- Exercises to complete
(a) Using the Lorenz and Rossler notebook excerpt, decide whether each statement agrees with it. Give yes or no for each, with the deciding words quoted from the excerpt.
(i) The adaptive method works with fixed time step operations.
(ii) In the loop that plots the Lorenz system, $a$ is held at 16 and $b$ at 4 while $r$ varies.
(iii) The Rossler system is integrated with $c$ set to 4.
(b) Carry on the Lorenz and Rossler notebook excerpt from its final line.

If you'll note, the two different methods do in fact agree, even though the adaptive method does not have fixed time step operations. This is by design, and allows for a much faster computation of the same system.

(c) What happens if you keep $a$ and $b$ fixed and change $r$?

In [257]:
def lorenzsystem(a, r, b, initial, steps):
    lorenz = lambda t, y: np.array([
        a * (y[1] - y[0]),
        r * y[0] - y[1] - y[0] * y[2],
        y[0] * y[1] - b * y[2]
    ])
    return ark4(lorenz, 0, initial, 0.001, steps)

fig = plt.figure(figsize=(16, 16))

r_vals = [45, 0.25, 0.8, 13.765, 25, 28.54]
steps  = [500, 300, 200, 200, 200, 500]
ics    = np.array([
    np.array([-13, -12, 52]),
    np.array([100, 30, 500]),
    np.array([100, 100, 100]),
    np.array([-13, -12, 52]),
    np.array([-13, -12, 52]),
    np.array([-13, -12, 52])
])
titlestring = r'$(a, r, b) = (16, {}, 4)$ with $i_c = \langle {} \rangle$'

for i in range(6):
    ax = fig.add_subplot(321 + i, projection='3d')
    data = lorenzsystem(16, r_vals[i], 4, ics[i], steps[i])
    ax.plot(data[:, 0], data[:, 1], data[:, 2])
    plt.title(titlestring.format(r_vals[i], ','.join([str(num) for num in ics[i]])))
fig.show()

3. Use your adaptive integrator to plot a picture of the chaotic attractor in the Rossler system

$$ \vec{F}(\vec{x}, a, b, c) = \left[ \begin{array}{c} \dot{x}\\ \dot{y}\\ \dot{z}\\ \end{array} \right] = \left[ \begin{array}{c} -(y + z)\\ x + ay\\ b + z(x - c)\\ \end{array} \right] $$

with $a = 0.398$, $b = 2$, and $c = 4$.

In [258]:
a = 0.398
b = 2
c = 4

initial_state = np.array([5, -5, 5])

rossler = lambda t, y: np.array([
    -(y[1] + y[2]),
    y[0] + a * y[1],
    b + y[2] * (y[0] - c)
])

data = ark4(rossler, 0, initial_state, 0.001, 1000)

- Record set

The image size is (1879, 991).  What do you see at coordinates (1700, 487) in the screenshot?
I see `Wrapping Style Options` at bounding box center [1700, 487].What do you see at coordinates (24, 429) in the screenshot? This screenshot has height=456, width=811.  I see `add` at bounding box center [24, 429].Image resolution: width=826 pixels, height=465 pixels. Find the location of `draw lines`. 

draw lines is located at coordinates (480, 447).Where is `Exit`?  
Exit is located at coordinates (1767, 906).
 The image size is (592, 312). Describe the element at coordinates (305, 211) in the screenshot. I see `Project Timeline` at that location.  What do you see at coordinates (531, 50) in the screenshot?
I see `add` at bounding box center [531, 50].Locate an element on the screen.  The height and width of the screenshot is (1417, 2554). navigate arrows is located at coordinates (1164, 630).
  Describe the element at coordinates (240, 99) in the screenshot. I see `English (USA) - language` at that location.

- Results of the exercise
(a)
(i) No: "the adaptive method does not have fixed time step operations"
(ii) Yes: "lorenzsystem(16, r_vals[i], 4, ics[i], steps[i])"
(iii) Yes: "c = 4"

(b)
fig = plt.figure(figsize=(8, 8))
ax = fig.add_axes([0.1, 0.1, 0.8, 0.8], projection='3d')
ax.plot(data[:, 0], data[:, 1], data[:, 2])
fig.show()

4. Now go back to the Lorenz system and the parameter value given in problem 2. Your task is to explore the effects of loosening the error bounds. Increase the allowed error from $0.01$ until you see the dynamics break down. Turn in one or two plots in this series. How is this related to the results of the timestep explorations you did on the last problem set?

In [259]:
def lorenzsystem(a, r, b, initial, steps, err):
    lorenz = lambda t, y: np.array([
        a * (y[1] - y[0]),
        r * y[0] - y[1] - y[0] * y[2],
        y[0] * y[1] - b * y[2]
    ])
    return ark4(lorenz, 0, initial, 0.001, 500, error=err)

fig = plt.figure(figsize=(16, 16))

error = [0.001, 0.01, 0.1, 0.5, 1, 2, 3, 10]

titlestring = r'Error: ${}$'

for i in range(8):
    ax = fig.add_subplot(421 + i, projection='3d')
    data = lorenzsystem(16, 45, 4, np.array([-13, -12, 52]), 500, error[i])
    ax.plot(data[:, 0], data[:, 1], data[:, 2])
    plt.title(titlestring.format(error[i]))
fig.show()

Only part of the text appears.